On the contrary I think they did the right thing in not supporting any schema it.
1: The "simpleness" made it easy for producers/consumers with unstructured languages (ie JS,Python,PHP,Ruby,etc) to participate in the ecosystem without feeling that things were "bloated" (technically a drawback perhaps but pushed popularity)
2: DTD was put into the standard, but from my recollection most stuff was defined with XSD in practice (so a separate standard), so now implementations needed to carry both deprecated stuff and another layer. (Then again, sure you could generate bindings with XSD).

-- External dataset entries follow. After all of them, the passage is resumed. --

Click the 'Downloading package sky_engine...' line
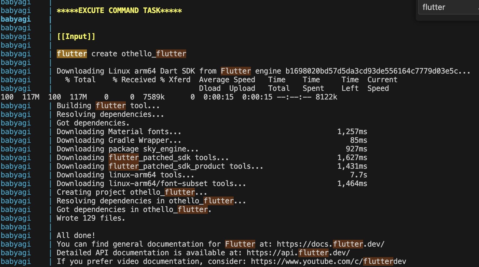 (128, 149)
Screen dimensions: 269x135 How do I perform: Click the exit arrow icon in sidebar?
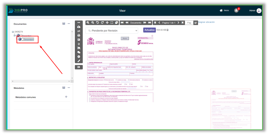[x=79, y=67]
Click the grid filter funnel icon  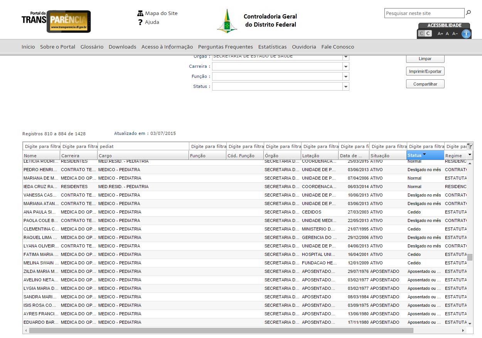pos(470,146)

3: We needed 3 versions of Swagger/OpenAPI to come to a somewhat good standardized binding API (it itself depends/extends JSON Schema), but it's there today and we don't need to consider deprecated libraries,etc and can just point our code-generators to the schema documents and get automatic bindings.
So in practice you basically have no fragility today even if there is binding generator bugs, but that feels more of an implementation issue than a systematic error, and if anything it shows that schema generators.
Now one could argue that the "free-ness" of the JSON Format made schema generators needlessly cumbersome, and maybe that's true to a certain extent but it's still not nearly as bad as trying to interpret ASN.1 files despite all the standards (there it is.. "good luck trying to find the correct IDL files").